The Indy Experiment.

Welcome my friends to the experiment that never ends, making the race at Indianapolis as interesting as possible. A race that industry insiders, media, and Indy fans consider a “Crown Jewel” race. Indianapolis is one of the most historic race venues in all of the United States of America. That is why we all strive to make the racing as legendary as the track.

Before we meddle with the Monster Energy NASCAR Cups Series, NASCAR has decided to try a very interesting experiment with the Xfinity Racing Series which you will see this weekend. It could make the racing great, but could also make it worse. The changes are various and target multiple points of the car.

1. New aero duct to keep brakes cooler, will also add some downforce.

2. A larger front splitter, will add downforce.

3. A larger spoiler, similar to last year’s, will add downforce.

4. A restrictor plate.

What the intention of all this is, to create a larger hole in the air for a bigger draft that allows the car in back to suck up and slingshot pass the front car. The theory is sound, cars should get a large speed gain behind the other car and when they pull out the drag on the front car should multiply to slow it down. This should allow the back car to pull alongside.

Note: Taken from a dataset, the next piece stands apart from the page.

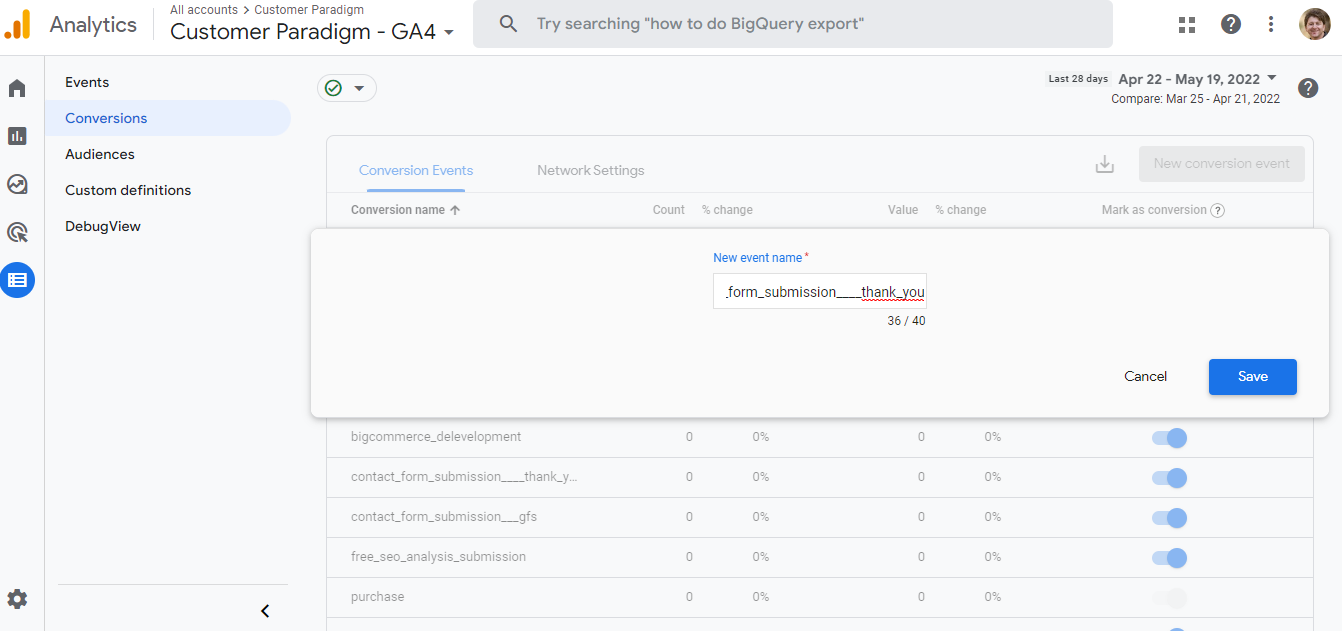Click the Configure list icon
The image size is (1342, 631).
tap(18, 280)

The restrictor plate is an interesting addition. It effectively nullifies horsepower difference. By cutting all horsepower in half even the smallest teams will be on near equal footing, similar to Daytona and Talladega when they can run with the large fully funded teams. Also, this will allow the trailing car to keep the throttle wide open and duck out at the last moment with a higher speed.

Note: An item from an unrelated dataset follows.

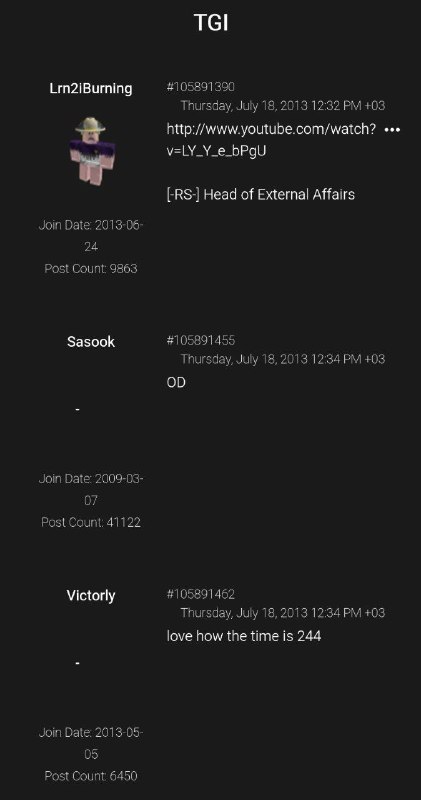Click Lrn2iBurning's avatar thumbnail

Will it work? That is the giant question now. I believe there are three possible results. Each may have an up side and a down side.

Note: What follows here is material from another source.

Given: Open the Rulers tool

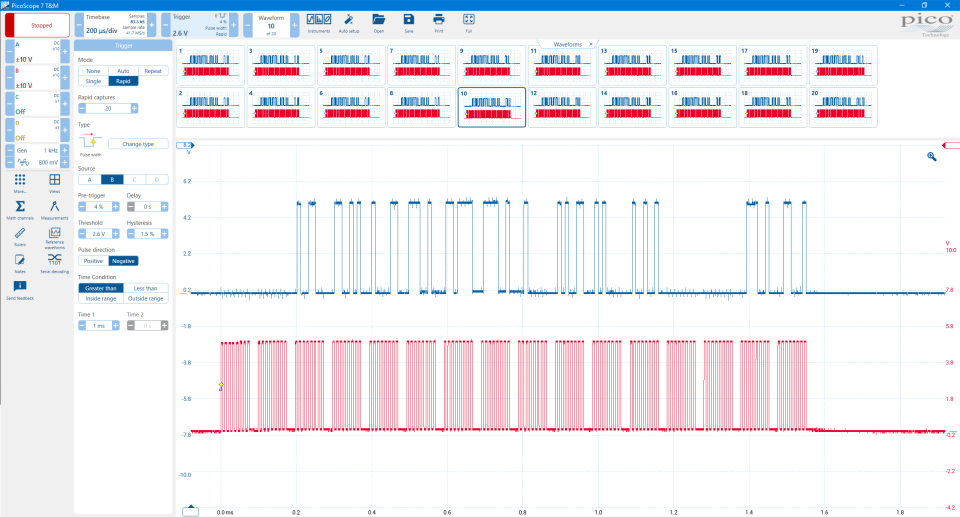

Result One. Everything goes according to plan. It is a great race, fans love it, the industry is proven right and this is applied to the Cup series. You’ll see good side by side racing, maybe even three wide racing. The slingshot returns and most every car is on equal footing. Likelihood of this happening, I would say is about 25%.

Result Two. With an aero package that we have run in past years we have a similar race to years gone by. Tedious to watch, drivers complaining they are bored. The industry scratching its head on how to make this race as legendary as this track. Fans not embracing the Indianapolis race like they should. Likelihood of this, I believe is about 35%.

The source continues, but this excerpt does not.